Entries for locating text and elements

+---+

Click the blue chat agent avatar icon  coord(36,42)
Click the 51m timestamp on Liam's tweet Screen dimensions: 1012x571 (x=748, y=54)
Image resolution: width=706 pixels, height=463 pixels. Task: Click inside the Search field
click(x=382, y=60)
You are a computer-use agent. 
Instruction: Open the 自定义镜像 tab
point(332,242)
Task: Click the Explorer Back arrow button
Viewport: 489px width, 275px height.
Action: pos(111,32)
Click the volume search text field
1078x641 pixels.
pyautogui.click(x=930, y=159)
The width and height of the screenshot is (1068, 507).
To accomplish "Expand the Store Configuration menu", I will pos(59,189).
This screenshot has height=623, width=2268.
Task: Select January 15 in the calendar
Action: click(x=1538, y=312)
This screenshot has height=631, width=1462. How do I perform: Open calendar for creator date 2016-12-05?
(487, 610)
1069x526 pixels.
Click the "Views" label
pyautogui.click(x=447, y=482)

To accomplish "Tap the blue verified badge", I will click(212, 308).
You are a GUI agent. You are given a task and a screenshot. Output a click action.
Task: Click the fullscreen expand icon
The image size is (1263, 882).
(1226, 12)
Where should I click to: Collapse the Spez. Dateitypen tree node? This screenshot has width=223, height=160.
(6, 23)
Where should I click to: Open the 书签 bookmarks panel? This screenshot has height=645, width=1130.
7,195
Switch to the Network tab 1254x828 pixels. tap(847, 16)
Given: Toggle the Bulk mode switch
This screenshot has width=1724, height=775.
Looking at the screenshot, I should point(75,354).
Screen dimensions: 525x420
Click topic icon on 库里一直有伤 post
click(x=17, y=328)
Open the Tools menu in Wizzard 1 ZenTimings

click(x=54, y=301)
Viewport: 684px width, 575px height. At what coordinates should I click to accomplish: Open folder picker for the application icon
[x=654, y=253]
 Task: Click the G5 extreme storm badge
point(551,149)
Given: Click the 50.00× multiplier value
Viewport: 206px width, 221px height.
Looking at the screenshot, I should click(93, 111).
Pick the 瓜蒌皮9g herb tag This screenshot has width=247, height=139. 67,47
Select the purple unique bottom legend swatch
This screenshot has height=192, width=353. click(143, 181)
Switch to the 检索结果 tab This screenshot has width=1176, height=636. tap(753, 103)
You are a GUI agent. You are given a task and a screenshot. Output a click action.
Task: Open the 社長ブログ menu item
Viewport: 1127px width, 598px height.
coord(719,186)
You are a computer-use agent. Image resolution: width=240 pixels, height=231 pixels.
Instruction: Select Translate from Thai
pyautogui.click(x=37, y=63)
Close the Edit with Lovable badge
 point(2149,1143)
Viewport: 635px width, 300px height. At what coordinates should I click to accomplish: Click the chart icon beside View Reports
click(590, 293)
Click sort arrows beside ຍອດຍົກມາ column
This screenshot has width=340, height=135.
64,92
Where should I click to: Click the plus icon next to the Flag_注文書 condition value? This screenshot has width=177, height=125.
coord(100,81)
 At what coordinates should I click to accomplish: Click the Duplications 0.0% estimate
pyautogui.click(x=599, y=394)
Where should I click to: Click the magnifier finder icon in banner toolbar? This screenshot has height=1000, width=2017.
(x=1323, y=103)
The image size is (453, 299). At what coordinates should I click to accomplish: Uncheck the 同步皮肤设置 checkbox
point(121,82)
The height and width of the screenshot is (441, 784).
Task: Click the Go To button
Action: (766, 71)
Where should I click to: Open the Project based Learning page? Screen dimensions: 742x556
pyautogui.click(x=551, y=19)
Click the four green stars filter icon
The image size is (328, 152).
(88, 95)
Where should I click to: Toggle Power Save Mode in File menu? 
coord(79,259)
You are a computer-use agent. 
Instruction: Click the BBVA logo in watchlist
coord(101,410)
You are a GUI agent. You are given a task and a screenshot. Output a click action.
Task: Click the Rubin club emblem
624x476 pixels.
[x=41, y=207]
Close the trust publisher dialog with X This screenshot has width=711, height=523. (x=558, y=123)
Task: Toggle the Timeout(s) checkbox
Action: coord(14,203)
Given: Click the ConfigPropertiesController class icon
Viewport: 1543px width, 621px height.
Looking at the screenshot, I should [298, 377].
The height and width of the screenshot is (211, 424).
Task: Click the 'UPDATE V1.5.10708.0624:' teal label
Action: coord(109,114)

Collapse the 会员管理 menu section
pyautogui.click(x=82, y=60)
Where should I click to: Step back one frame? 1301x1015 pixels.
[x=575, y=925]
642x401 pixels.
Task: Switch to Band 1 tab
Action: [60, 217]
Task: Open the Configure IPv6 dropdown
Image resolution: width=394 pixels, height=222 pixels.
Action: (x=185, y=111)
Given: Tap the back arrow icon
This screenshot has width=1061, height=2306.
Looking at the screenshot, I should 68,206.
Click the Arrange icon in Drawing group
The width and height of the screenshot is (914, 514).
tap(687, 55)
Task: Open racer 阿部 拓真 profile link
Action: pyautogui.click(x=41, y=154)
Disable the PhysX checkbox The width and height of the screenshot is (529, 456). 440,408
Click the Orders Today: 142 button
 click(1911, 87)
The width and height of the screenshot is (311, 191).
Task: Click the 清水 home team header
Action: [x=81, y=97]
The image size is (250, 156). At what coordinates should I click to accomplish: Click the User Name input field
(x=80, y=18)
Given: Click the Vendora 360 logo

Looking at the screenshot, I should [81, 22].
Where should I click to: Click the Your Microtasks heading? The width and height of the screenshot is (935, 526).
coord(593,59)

+---+

YOUR INSTRUCTIONS
Recast the records above as a numbered list, leaving out the blank lines.

RESULT OF THE TASK
1. Click the blue chat agent avatar icon  coord(36,42)
2. Click the 51m timestamp on Liam's tweet Screen dimensions: 1012x571 (x=748, y=54)
3. Image resolution: width=706 pixels, height=463 pixels. Task: Click inside the Search field
4. click(x=382, y=60)
5. You are a computer-use agent. 
6. Instruction: Open the 自定义镜像 tab
7. point(332,242)
8. Task: Click the Explorer Back arrow button
9. Viewport: 489px width, 275px height.
10. Action: pos(111,32)
11. Click the volume search text field
12. 1078x641 pixels.
13. pyautogui.click(x=930, y=159)
14. The width and height of the screenshot is (1068, 507).
15. To accomplish "Expand the Store Configuration menu", I will pos(59,189).
16. This screenshot has height=623, width=2268.
17. Task: Select January 15 in the calendar
18. Action: click(x=1538, y=312)
19. This screenshot has height=631, width=1462. How do I perform: Open calendar for creator date 2016-12-05?
20. (487, 610)
21. 1069x526 pixels.
22. Click the "Views" label
23. pyautogui.click(x=447, y=482)
24. To accomplish "Tap the blue verified badge", I will click(212, 308).
25. You are a GUI agent. You are given a task and a screenshot. Output a click action.
26. Task: Click the fullscreen expand icon
27. The image size is (1263, 882).
28. (1226, 12)
29. Where should I click to: Collapse the Spez. Dateitypen tree node? This screenshot has width=223, height=160.
30. (6, 23)
31. Where should I click to: Open the 书签 bookmarks panel? This screenshot has height=645, width=1130.
32. 7,195
33. Switch to the Network tab 1254x828 pixels. tap(847, 16)
34. Given: Toggle the Bulk mode switch
35. This screenshot has width=1724, height=775.
36. Looking at the screenshot, I should point(75,354).
37. Screen dimensions: 525x420
38. Click topic icon on 库里一直有伤 post
39. click(x=17, y=328)
40. Open the Tools menu in Wizzard 1 ZenTimings
41. click(x=54, y=301)
42. Viewport: 684px width, 575px height. At what coordinates should I click to accomplish: Open folder picker for the application icon
43. [x=654, y=253]
44.  Task: Click the G5 extreme storm badge
45. point(551,149)
46. Given: Click the 50.00× multiplier value
47. Viewport: 206px width, 221px height.
48. Looking at the screenshot, I should click(93, 111).
49. Pick the 瓜蒌皮9g herb tag This screenshot has width=247, height=139. 67,47
50. Select the purple unique bottom legend swatch
51. This screenshot has height=192, width=353. click(143, 181)
52. Switch to the 检索结果 tab This screenshot has width=1176, height=636. tap(753, 103)
53. You are a GUI agent. You are given a task and a screenshot. Output a click action.
54. Task: Open the 社長ブログ menu item
55. Viewport: 1127px width, 598px height.
56. coord(719,186)
57. You are a computer-use agent. Image resolution: width=240 pixels, height=231 pixels.
58. Instruction: Select Translate from Thai
59. pyautogui.click(x=37, y=63)
60. Close the Edit with Lovable badge
61.  point(2149,1143)
62. Viewport: 635px width, 300px height. At what coordinates should I click to accomplish: Click the chart icon beside View Reports
63. click(590, 293)
64. Click sort arrows beside ຍອດຍົກມາ column
65. This screenshot has width=340, height=135.
66. 64,92
67. Where should I click to: Click the plus icon next to the Flag_注文書 condition value? This screenshot has width=177, height=125.
68. coord(100,81)
69.  At what coordinates should I click to accomplish: Click the Duplications 0.0% estimate
70. pyautogui.click(x=599, y=394)
71. Where should I click to: Click the magnifier finder icon in banner toolbar? This screenshot has height=1000, width=2017.
72. (x=1323, y=103)
73. The image size is (453, 299). At what coordinates should I click to accomplish: Uncheck the 同步皮肤设置 checkbox
74. point(121,82)
75. The height and width of the screenshot is (441, 784).
76. Task: Click the Go To button
77. Action: (766, 71)
78. Where should I click to: Open the Project based Learning page? Screen dimensions: 742x556
79. pyautogui.click(x=551, y=19)
80. Click the four green stars filter icon
81. The image size is (328, 152).
82. (88, 95)
83. Where should I click to: Toggle Power Save Mode in File menu? 
84. coord(79,259)
85. You are a computer-use agent. 
86. Instruction: Click the BBVA logo in watchlist
87. coord(101,410)
88. You are a GUI agent. You are given a task and a screenshot. Output a click action.
89. Task: Click the Rubin club emblem
90. 624x476 pixels.
91. [x=41, y=207]
92. Close the trust publisher dialog with X This screenshot has width=711, height=523. (x=558, y=123)
93. Task: Toggle the Timeout(s) checkbox
94. Action: coord(14,203)
95. Given: Click the ConfigPropertiesController class icon
96. Viewport: 1543px width, 621px height.
97. Looking at the screenshot, I should [298, 377].
98. The height and width of the screenshot is (211, 424).
99. Task: Click the 'UPDATE V1.5.10708.0624:' teal label
100. Action: coord(109,114)
101. Collapse the 会员管理 menu section
102. pyautogui.click(x=82, y=60)
103. Where should I click to: Step back one frame? 1301x1015 pixels.
104. [x=575, y=925]
105. 642x401 pixels.
106. Task: Switch to Band 1 tab
107. Action: [60, 217]
108. Task: Open the Configure IPv6 dropdown
109. Image resolution: width=394 pixels, height=222 pixels.
110. Action: (x=185, y=111)
111. Given: Tap the back arrow icon
112. This screenshot has width=1061, height=2306.
113. Looking at the screenshot, I should 68,206.
114. Click the Arrange icon in Drawing group
115. The width and height of the screenshot is (914, 514).
116. tap(687, 55)
117. Task: Open racer 阿部 拓真 profile link
118. Action: pyautogui.click(x=41, y=154)
119. Disable the PhysX checkbox The width and height of the screenshot is (529, 456). 440,408
120. Click the Orders Today: 142 button
121.  click(1911, 87)
122. The width and height of the screenshot is (311, 191).
123. Task: Click the 清水 home team header
124. Action: [x=81, y=97]
125. The image size is (250, 156). At what coordinates should I click to accomplish: Click the User Name input field
126. (x=80, y=18)
127. Given: Click the Vendora 360 logo
128. Looking at the screenshot, I should [81, 22].
129. Where should I click to: Click the Your Microtasks heading? The width and height of the screenshot is (935, 526).
130. coord(593,59)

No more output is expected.